Chicks hatch within 24 hours of each other. Six days after hatching, the chicks' eyes have opened and after eight days they are covered in whitish down. Chicks defecate outside of the nest by raising their tail to the side of the nest, so nests with older chicks are surrounded by faecal matter. Both parents feed and brood the chicks, taking it in turns. When one parent returns with food, it takes over brooding duties while the other leaves to hunt.

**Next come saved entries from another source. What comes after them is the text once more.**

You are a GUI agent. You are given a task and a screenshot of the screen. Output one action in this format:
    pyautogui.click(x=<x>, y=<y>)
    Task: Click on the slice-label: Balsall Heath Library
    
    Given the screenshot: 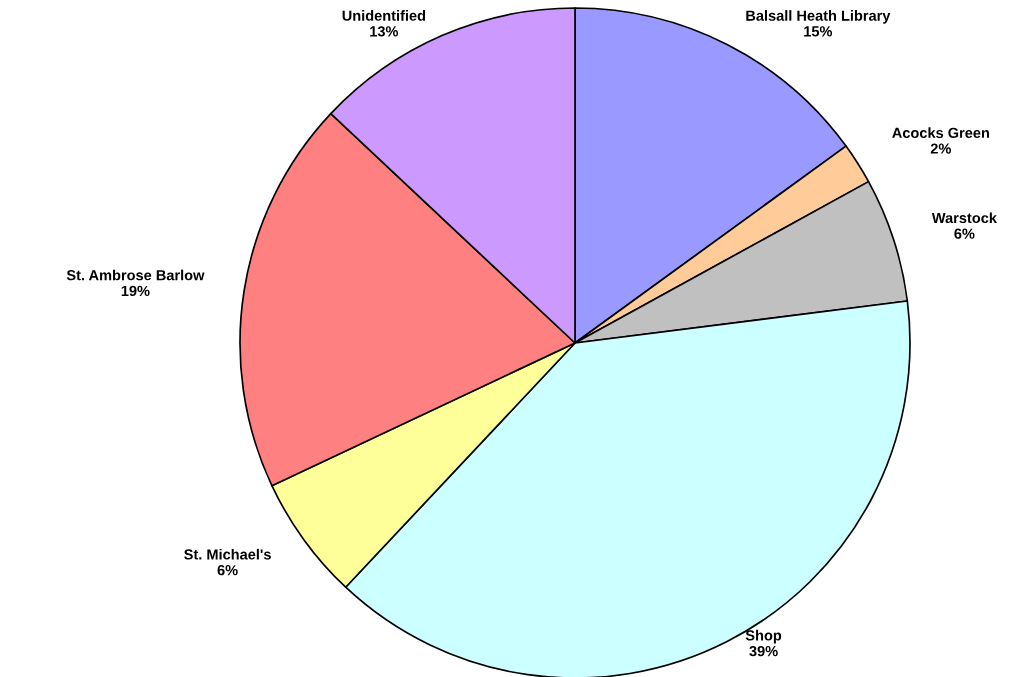 What is the action you would take?
    pyautogui.click(x=818, y=17)
    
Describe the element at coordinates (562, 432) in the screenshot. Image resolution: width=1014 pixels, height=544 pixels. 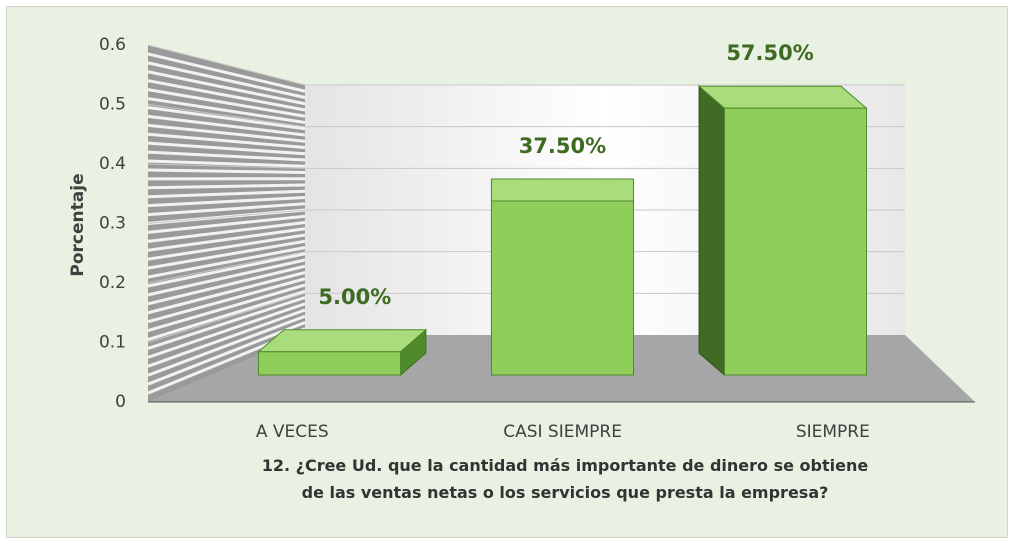
I see `x-tick-label: CASI SIEMPRE` at that location.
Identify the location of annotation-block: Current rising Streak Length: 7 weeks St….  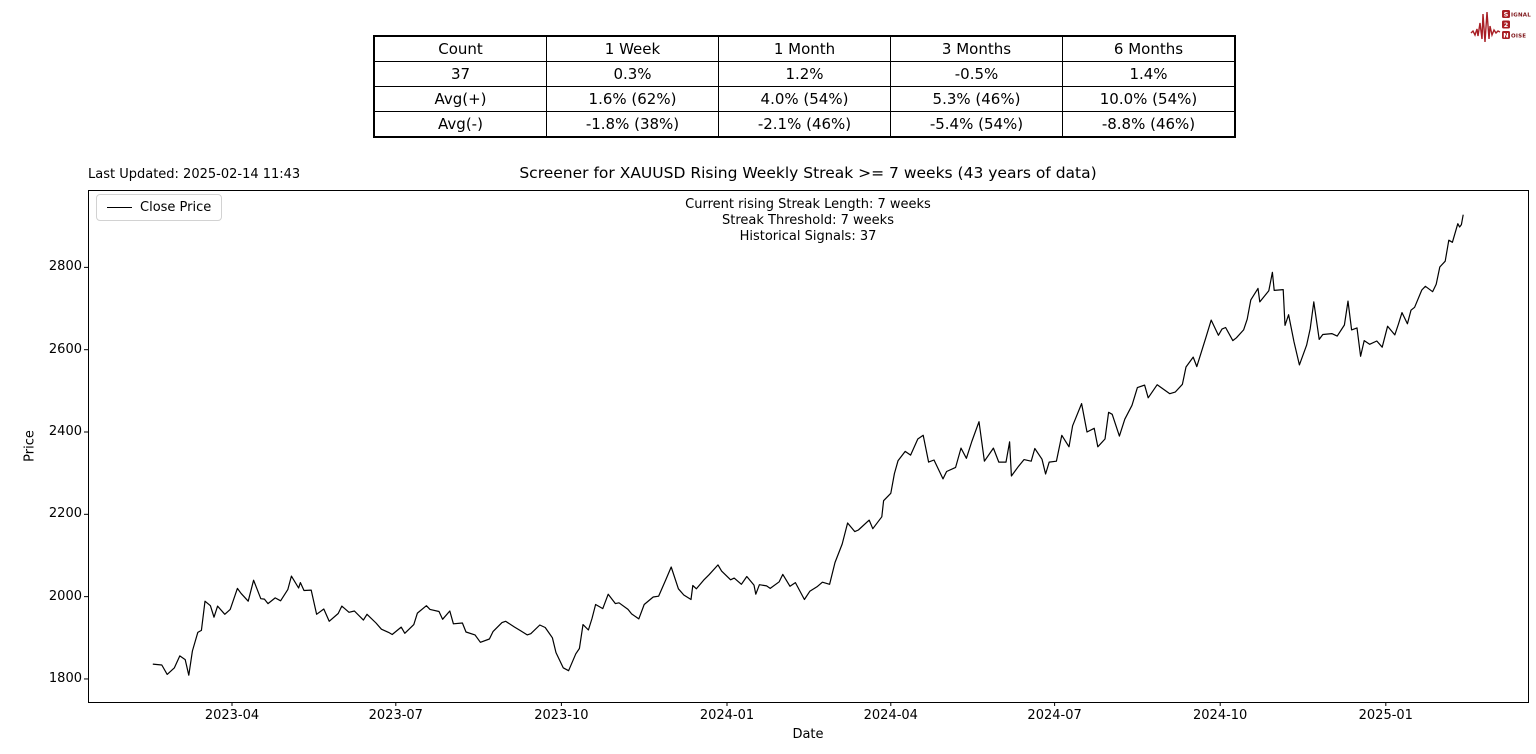
(808, 221).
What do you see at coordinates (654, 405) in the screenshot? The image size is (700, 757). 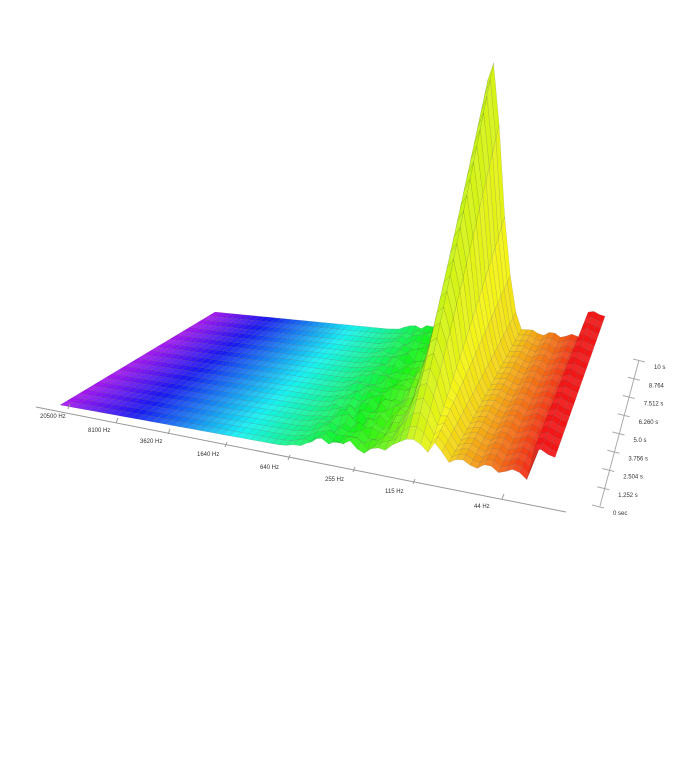 I see `time-tick-label: 7.512 s` at bounding box center [654, 405].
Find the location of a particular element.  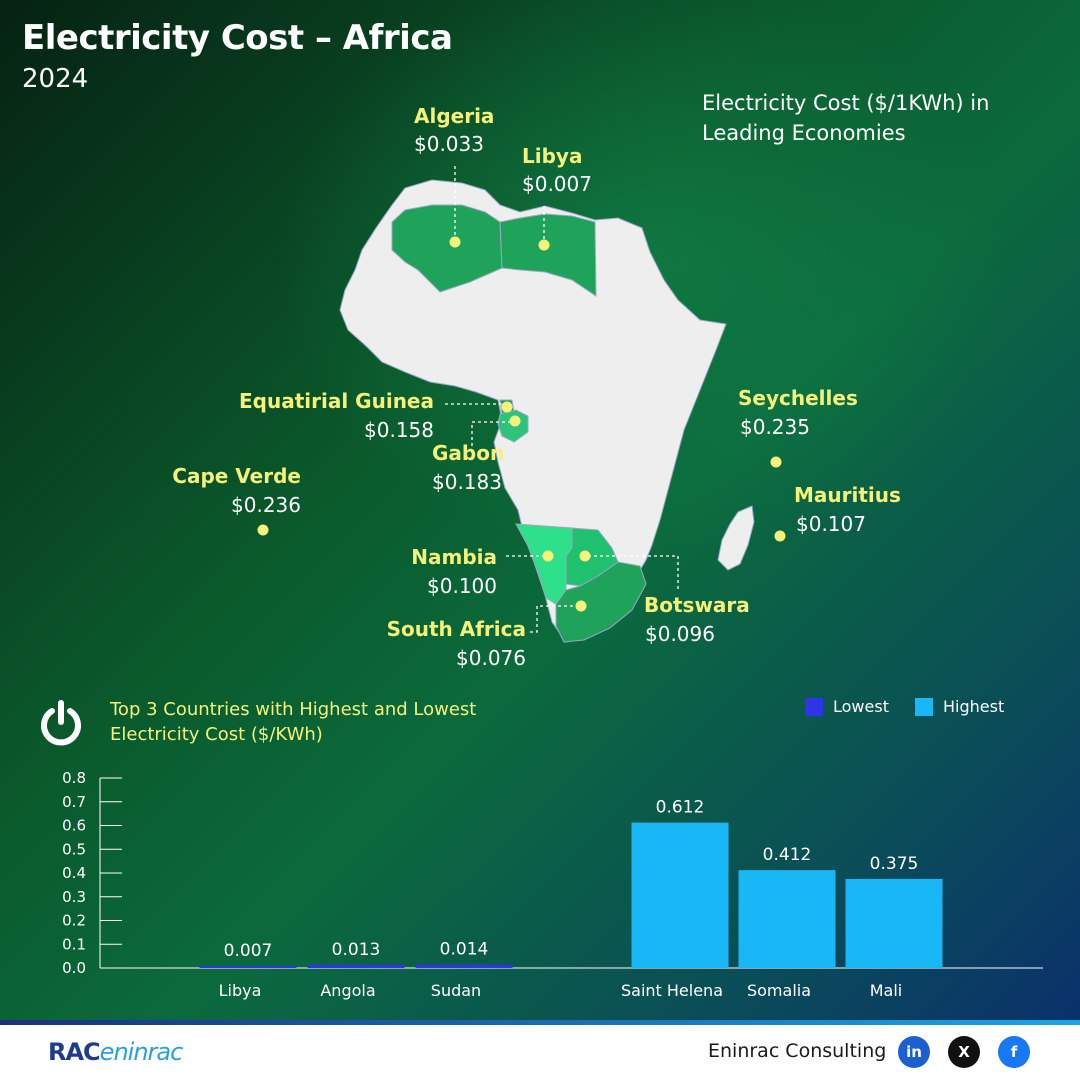

x-twitter-icon: X is located at coordinates (964, 1052).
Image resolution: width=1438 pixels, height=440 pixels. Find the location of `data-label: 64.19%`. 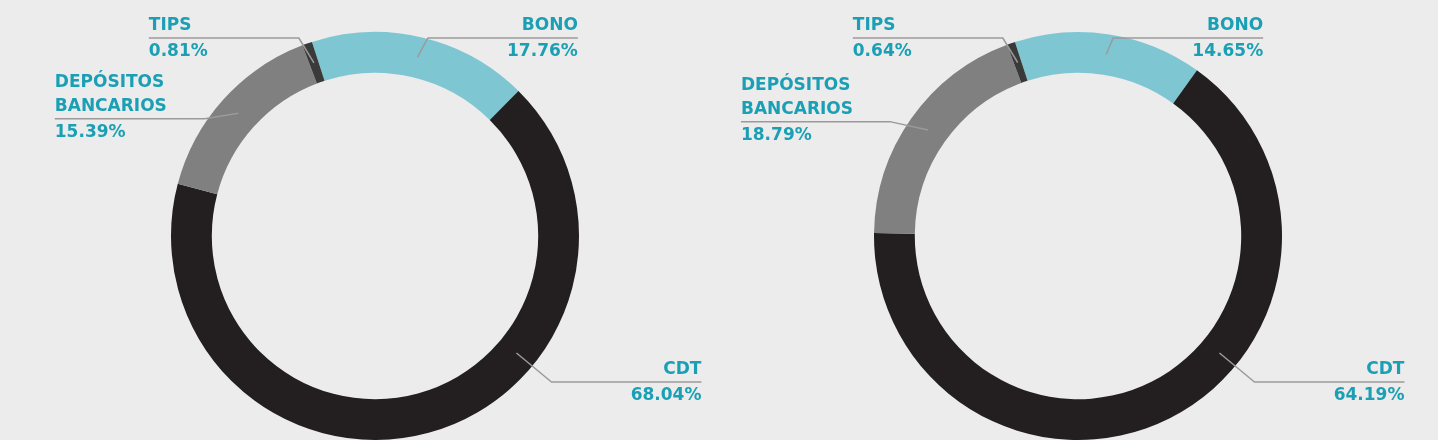

data-label: 64.19% is located at coordinates (1369, 394).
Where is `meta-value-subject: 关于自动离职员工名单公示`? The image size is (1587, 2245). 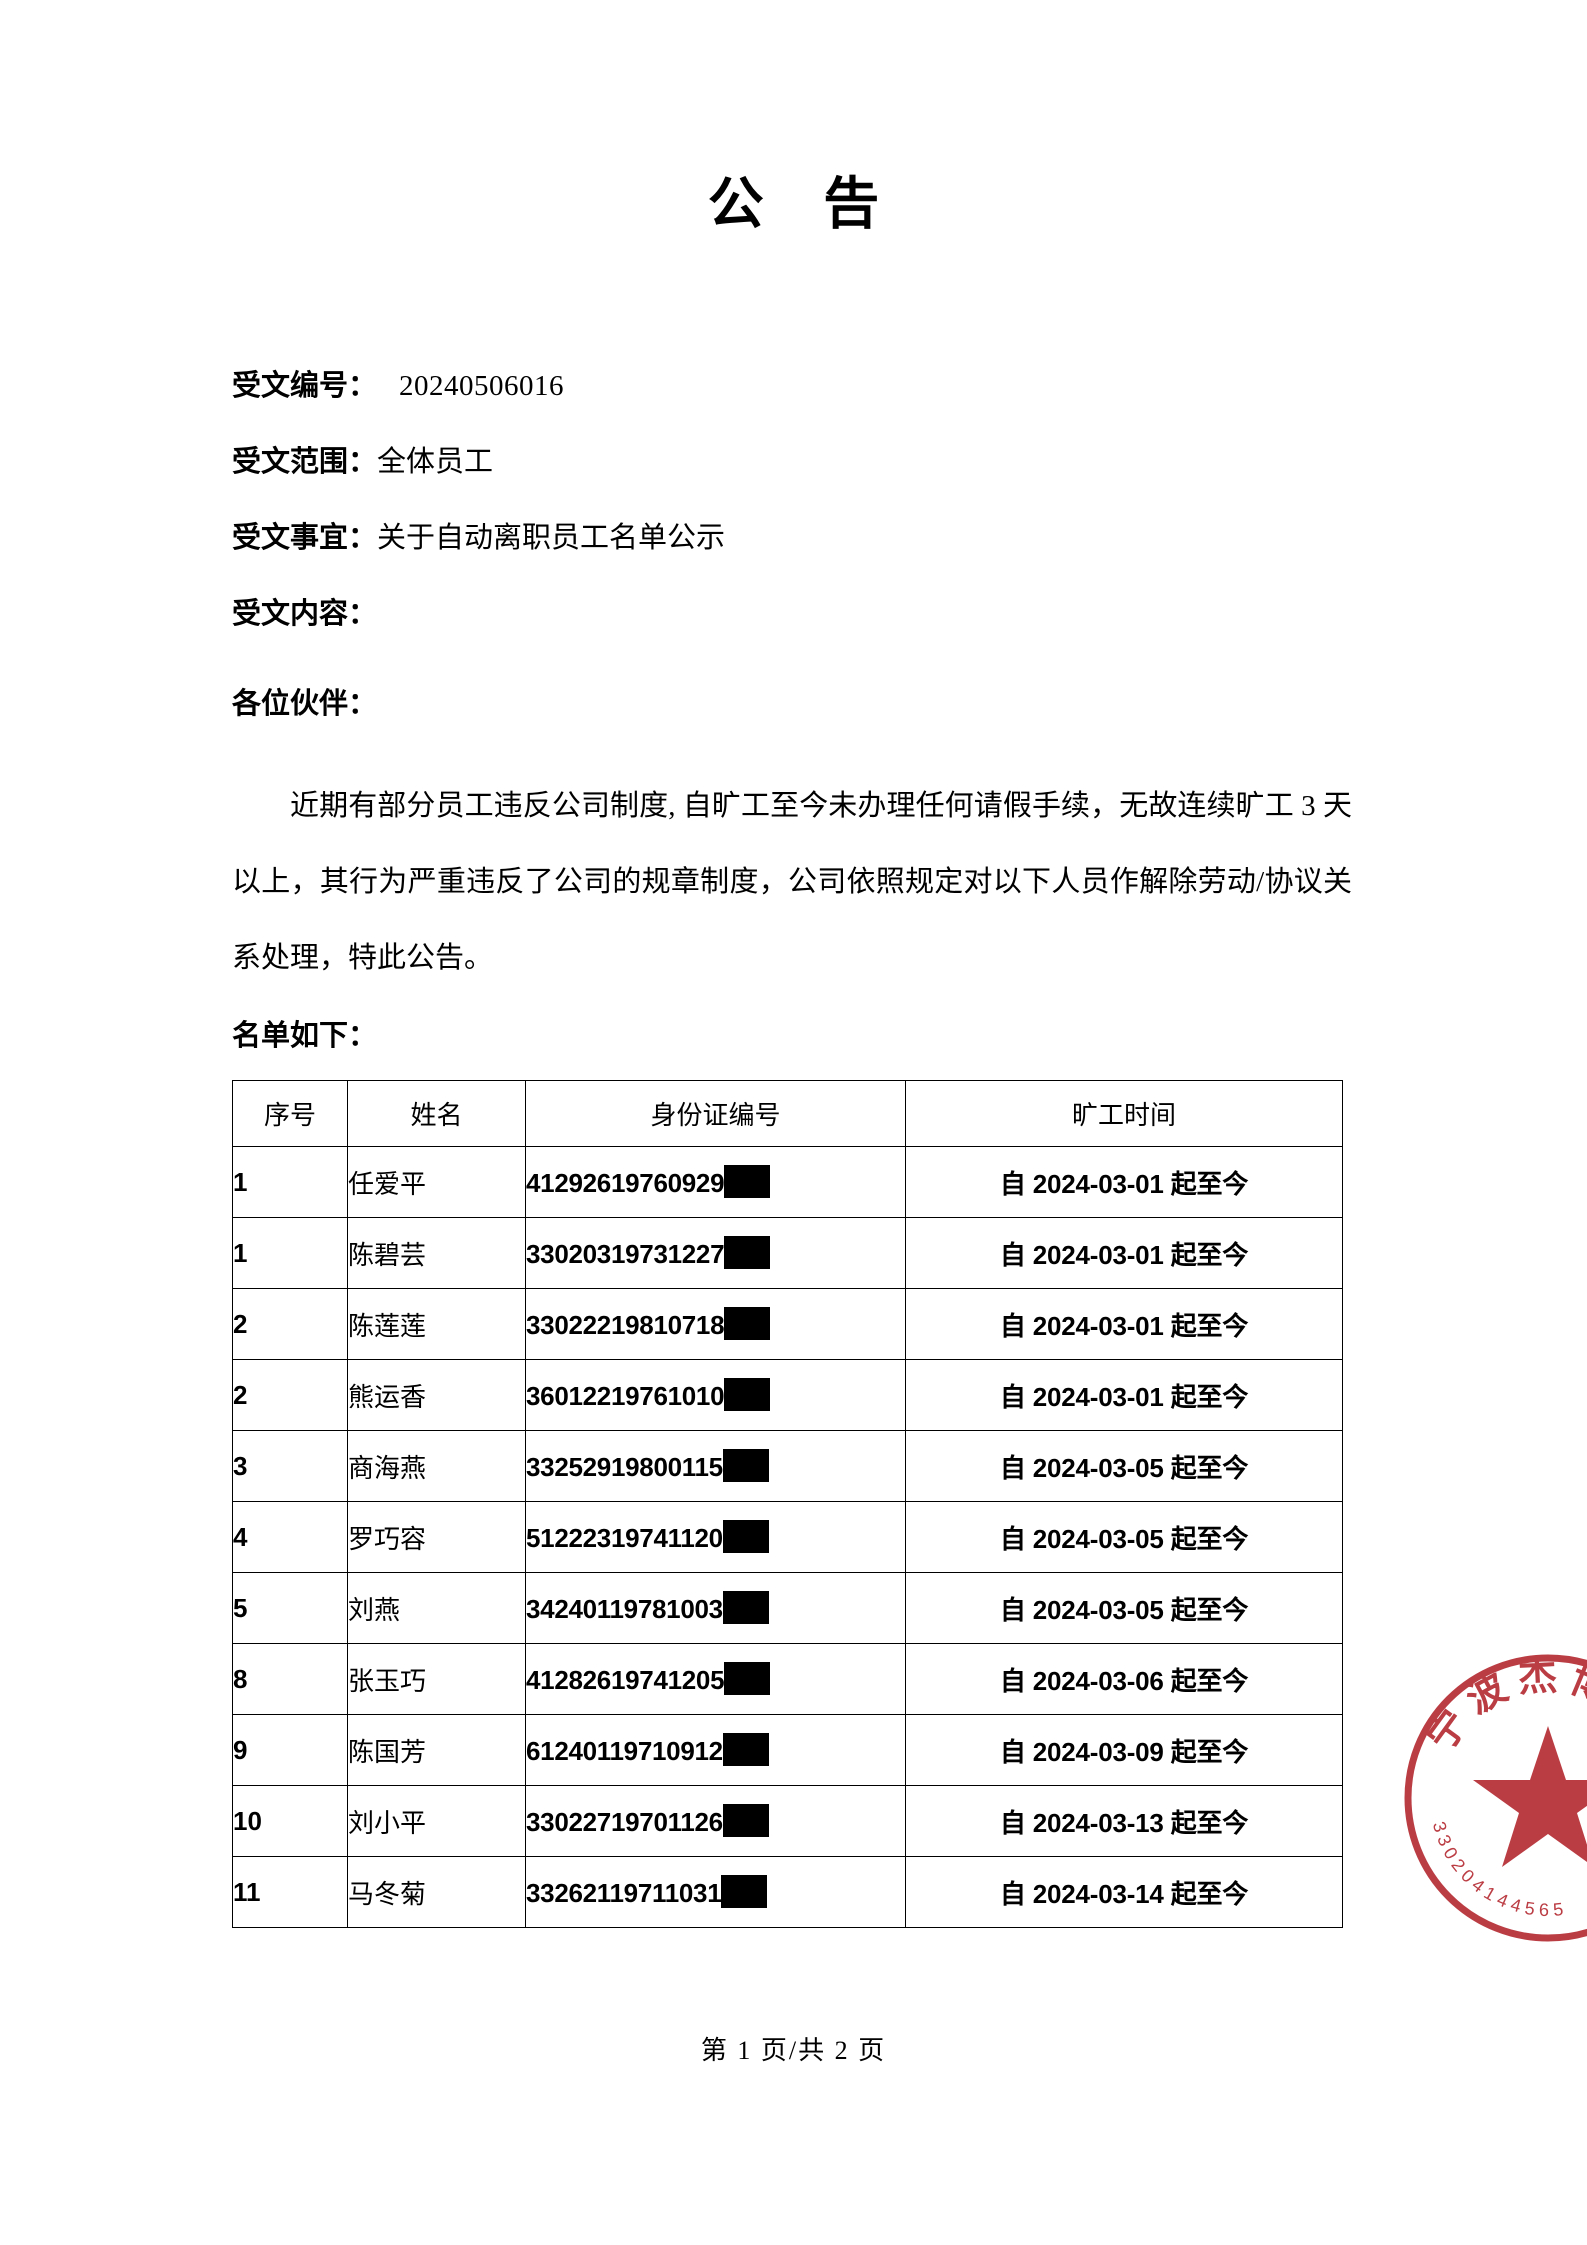 meta-value-subject: 关于自动离职员工名单公示 is located at coordinates (552, 538).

The chicks are fed by the parents for several days after fledging. The family may travel as a group or the parents may divide the brood, taking one or two chicks each.

==Conservation status==
Across its range, the white-naped xenopsaris is uncommon and patchily distributed. It has not been evaluated as threatened by the IUCN Red List, as it does not meet any of the criteria. The population is evaluated as being stable, as there is no evidence of any decline or extreme fluctuations. It also occupies an enormous range, estimated to be 11 km2. For these reasons, it is evaluated as a species of least concern.